Combatting Tax Evasion in Italy
Italian authorities acknowledge substantial budget losses due to tax evasion. Therefore, the reform will significantly address this issue. The plans include:
- Simplifying the declaration mechanism;
- Reviewing taxpayer rights;
- Introducing tools such as global agreements with creditors and activating economic conflict resolution through negotiations;
- Implementing motivational instruments for taxpayers who admit their guilt and show remorse in their actions;
- Actively digitizing processes at all levels and stages of taxation, including customs and the judicial system.
Regarding the revision of criminal tax penalties, special attention will be given to cases where the taxpayer is unable to fulfill tax obligations due to reasons beyond their control.
Reduction in the Number of Tax Deductions
To ensure the successful implementation of the reform, Italian authorities need to find necessary resources. To achieve this, there are plans to significantly reduce the number of tax deductions, of which there are approximately 600 in Italy. This measure aims to provide annual budget revenues of €5 billion to €10 billion.
The availability of deductions will be reduced based on an increase in the taxpayer’s income. Authorities also intend to introduce a one-time payment for citizens with low-income levels.
The proposed law envisions expanding the powers of local authorities in making decisions regarding taxation. Furthermore, municipalities will receive more financial autonomy and the freedom to manage their revenues.
New Fuel Excise Taxes
The proposed law supports producers of renewable energy actively. The authorities seek to increase the share of electricity, methane gas, or natural gas produced from biomass or other renewable resources. Certificates will be issued to provide benefits or exemptions from excise taxes.
Additionally, excise duties on natural gas, electricity, and renewable energy sources will be revised based on the actual cost of sold products and invoices.

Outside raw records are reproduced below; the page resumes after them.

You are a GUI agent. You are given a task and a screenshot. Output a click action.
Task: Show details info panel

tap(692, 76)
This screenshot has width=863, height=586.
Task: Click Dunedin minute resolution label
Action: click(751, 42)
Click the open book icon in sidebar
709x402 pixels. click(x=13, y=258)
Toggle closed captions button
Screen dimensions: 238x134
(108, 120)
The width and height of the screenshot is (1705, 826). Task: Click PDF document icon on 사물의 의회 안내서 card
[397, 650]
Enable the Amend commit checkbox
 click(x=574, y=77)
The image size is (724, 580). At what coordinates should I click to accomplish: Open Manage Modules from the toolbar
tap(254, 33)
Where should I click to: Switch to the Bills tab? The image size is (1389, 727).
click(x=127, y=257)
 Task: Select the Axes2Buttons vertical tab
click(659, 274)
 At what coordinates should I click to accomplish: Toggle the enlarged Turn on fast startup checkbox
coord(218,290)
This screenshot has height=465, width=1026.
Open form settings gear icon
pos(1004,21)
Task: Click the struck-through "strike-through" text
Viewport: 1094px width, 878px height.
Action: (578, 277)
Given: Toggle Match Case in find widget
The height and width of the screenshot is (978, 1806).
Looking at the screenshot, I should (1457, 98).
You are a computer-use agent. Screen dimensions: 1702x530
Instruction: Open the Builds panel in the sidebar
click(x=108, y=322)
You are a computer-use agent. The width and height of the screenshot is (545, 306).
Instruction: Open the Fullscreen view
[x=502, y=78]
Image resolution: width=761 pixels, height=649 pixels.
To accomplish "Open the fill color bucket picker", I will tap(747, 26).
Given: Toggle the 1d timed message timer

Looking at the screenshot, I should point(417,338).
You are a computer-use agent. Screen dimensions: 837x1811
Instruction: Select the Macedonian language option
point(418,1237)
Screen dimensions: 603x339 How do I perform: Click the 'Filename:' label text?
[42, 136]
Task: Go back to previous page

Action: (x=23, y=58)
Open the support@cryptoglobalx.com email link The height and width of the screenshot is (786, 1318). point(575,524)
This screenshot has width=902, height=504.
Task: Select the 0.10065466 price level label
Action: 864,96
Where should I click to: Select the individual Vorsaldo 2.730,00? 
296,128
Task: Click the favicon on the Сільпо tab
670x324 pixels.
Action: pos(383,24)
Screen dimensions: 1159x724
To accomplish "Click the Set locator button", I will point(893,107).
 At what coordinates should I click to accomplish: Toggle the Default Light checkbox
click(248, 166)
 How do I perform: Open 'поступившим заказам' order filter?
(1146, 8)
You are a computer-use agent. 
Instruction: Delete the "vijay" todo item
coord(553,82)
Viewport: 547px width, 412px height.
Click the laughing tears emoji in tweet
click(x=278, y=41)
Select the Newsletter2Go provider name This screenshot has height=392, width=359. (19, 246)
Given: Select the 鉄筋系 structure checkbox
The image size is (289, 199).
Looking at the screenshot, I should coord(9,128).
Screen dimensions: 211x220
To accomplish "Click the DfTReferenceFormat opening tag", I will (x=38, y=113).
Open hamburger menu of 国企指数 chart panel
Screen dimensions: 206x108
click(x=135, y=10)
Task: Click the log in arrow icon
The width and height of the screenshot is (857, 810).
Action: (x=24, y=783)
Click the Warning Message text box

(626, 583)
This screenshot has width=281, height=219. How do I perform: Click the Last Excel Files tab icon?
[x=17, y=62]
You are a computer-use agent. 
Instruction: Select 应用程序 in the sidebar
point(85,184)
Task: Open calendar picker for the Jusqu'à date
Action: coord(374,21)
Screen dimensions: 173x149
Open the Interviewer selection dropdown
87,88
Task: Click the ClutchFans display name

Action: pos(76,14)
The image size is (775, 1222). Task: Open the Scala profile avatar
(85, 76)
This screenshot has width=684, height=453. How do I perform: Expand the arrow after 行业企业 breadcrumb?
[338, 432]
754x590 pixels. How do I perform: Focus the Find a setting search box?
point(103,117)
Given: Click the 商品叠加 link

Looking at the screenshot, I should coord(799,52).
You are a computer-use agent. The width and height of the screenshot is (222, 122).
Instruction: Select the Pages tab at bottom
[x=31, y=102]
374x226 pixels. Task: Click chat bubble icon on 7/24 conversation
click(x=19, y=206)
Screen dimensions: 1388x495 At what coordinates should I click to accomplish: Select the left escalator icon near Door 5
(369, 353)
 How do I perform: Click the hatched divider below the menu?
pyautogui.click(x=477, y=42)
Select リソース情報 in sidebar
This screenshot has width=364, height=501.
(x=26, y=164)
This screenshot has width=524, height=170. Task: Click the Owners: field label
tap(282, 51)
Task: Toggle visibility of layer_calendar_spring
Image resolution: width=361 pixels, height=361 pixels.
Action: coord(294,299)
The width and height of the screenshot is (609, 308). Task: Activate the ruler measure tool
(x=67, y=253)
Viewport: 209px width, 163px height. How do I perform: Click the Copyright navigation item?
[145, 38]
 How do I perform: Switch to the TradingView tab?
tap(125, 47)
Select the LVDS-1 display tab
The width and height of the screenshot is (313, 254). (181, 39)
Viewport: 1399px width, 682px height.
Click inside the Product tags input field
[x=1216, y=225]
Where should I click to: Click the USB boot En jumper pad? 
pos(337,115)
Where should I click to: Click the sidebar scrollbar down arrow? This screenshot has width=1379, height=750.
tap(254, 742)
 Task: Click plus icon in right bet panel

New Taxes on Capital Gains
The 2023 tax reform includes a reorganization of capital and financial income taxes. These are planned to be combined into a single category of taxable income based on cash and compensatory principles.
Currently, Italy has a capital gains tax rate of 26% on any annual capital gain. After the implementation of the changes, taxpayers will only have such obligations during asset realization. Furthermore, taxation of the accumulated part of pensions will be canceled, and the mechanism for tax collection from pension funds will be revised.
It is essential to note that the tax reform in Italy will affect all aspects of life and business, including non-residents. After approval by the Council of Ministers, the enabling law project will be examined in a joint conference. The head of state will then submit the draft law to the chambers. From this point, the parliamentary process will start, expected to conclude in May, followed by the second phase of implementing the tax reform in Italy.